Non-Gaussian Fluctuations in Biased Resistor Networks: Size Effects versus Universal Behavior.

We study the distribution of the resistance fluctuations of biased resistor networks in nonequilibrium steady states. The stationary conditions arise from the competition between two stochastic and biased processes of breaking and recovery of the elementary resistors. The fluctuations of the network resistance are calculated by Monte Carlo simulations which are performed for different values of the applied current, for networks of different size and shape and by considering different levels of intrinsic disorder. The distribution of the resistance fluctuations generally exhibits relevant deviations from Gaussianity, in particular when the current approaches the threshold of electrical breakdown.

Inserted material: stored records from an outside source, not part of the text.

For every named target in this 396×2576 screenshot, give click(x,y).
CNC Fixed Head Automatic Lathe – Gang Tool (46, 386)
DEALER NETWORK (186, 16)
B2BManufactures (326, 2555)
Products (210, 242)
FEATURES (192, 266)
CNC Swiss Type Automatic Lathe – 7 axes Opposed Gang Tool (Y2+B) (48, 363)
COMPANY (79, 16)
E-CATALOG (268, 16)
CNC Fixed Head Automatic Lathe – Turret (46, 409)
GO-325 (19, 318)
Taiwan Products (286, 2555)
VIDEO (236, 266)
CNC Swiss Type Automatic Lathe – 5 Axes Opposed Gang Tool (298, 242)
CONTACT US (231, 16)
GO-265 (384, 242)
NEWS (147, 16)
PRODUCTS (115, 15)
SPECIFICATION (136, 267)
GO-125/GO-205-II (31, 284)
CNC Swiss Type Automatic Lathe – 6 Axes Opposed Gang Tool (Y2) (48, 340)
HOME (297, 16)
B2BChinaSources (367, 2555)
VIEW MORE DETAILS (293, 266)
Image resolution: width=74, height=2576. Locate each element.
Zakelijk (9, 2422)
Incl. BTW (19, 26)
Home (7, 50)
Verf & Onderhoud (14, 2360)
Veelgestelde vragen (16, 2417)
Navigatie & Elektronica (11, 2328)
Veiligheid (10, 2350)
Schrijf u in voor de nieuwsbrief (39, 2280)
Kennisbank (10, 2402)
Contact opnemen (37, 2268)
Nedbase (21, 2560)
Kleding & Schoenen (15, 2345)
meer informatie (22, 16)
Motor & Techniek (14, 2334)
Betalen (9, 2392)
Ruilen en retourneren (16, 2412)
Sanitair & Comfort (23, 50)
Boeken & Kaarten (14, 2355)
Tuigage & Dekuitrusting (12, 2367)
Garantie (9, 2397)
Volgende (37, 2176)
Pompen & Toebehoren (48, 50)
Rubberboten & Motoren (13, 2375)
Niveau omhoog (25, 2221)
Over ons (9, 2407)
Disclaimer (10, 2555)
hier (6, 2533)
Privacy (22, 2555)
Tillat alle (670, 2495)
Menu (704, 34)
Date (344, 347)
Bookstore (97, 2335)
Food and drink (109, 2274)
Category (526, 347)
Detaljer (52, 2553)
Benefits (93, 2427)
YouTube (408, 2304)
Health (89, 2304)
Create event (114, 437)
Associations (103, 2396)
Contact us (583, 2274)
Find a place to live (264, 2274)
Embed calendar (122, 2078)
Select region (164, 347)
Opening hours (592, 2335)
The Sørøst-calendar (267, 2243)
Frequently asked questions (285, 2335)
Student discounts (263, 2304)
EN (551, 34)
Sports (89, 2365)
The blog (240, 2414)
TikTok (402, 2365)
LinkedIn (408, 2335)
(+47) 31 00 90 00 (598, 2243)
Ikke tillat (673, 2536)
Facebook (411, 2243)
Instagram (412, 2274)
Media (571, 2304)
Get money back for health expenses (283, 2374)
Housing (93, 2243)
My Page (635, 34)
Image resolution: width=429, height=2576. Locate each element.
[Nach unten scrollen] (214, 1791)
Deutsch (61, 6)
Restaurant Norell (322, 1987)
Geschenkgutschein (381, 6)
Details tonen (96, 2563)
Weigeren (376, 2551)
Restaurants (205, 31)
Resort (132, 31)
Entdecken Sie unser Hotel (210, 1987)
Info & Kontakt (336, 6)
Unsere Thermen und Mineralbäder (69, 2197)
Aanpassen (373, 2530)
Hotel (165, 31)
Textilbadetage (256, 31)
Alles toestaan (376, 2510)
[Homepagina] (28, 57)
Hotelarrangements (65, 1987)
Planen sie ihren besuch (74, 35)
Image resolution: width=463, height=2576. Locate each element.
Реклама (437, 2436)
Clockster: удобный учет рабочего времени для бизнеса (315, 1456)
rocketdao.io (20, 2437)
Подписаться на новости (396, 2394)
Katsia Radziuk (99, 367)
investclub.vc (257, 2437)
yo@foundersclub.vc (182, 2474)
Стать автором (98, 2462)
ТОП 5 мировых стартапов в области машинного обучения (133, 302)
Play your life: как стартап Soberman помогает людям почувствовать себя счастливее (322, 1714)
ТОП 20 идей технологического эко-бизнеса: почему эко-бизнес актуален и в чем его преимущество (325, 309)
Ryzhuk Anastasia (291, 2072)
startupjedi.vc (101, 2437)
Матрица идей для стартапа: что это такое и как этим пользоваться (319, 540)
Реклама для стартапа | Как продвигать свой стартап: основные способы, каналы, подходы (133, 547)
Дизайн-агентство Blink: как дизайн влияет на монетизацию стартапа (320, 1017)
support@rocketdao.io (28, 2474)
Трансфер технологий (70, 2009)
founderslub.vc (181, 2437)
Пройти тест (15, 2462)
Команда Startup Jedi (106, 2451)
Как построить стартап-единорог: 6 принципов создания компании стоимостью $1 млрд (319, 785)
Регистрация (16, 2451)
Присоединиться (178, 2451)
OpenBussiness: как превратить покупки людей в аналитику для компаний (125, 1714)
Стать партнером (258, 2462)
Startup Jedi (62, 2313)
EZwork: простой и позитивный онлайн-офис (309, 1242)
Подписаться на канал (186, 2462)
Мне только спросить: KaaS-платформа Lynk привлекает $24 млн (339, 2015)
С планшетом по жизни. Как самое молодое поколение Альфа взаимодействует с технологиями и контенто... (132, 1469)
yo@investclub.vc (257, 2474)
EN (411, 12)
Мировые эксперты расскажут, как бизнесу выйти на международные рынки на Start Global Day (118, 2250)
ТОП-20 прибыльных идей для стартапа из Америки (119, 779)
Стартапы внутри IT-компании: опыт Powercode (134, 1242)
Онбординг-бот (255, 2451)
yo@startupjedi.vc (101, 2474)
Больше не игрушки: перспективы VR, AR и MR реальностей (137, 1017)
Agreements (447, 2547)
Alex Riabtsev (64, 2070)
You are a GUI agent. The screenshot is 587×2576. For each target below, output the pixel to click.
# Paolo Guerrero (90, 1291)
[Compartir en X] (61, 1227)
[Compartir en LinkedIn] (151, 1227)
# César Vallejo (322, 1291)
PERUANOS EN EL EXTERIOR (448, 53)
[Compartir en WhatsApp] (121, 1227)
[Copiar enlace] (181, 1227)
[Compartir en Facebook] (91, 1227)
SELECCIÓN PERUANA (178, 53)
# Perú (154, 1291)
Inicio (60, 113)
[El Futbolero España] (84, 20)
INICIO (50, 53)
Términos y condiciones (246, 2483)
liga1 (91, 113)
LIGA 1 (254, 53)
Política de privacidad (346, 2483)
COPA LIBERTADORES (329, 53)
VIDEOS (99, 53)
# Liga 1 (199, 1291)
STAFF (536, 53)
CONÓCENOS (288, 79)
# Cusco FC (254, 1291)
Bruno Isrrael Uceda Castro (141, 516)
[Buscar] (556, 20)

For two-dimensional systems we have shown that this non-Gaussianity is in general related to finite size effects, thus it vanishes in the thermodynamic limit, with the remarkable exception of highly disordered networks. For these systems, close to the critical point of the conductor-insulator transition, non-Gaussianity persists in the large size limit and it is well described by the universal Bramwell-Holdsworth-Pinton distribution. In particular, here we analyze the role of the shape of the network on the distribution of the resistance fluctuations. Precisely, we consider quasi-one-dimensional networks elongated along the direction of the applied current or trasversal to it. A significant anisotropy is found for the properties of the distribution. These results apply to conducting thin films or wires with granular structure stressed by high current densities.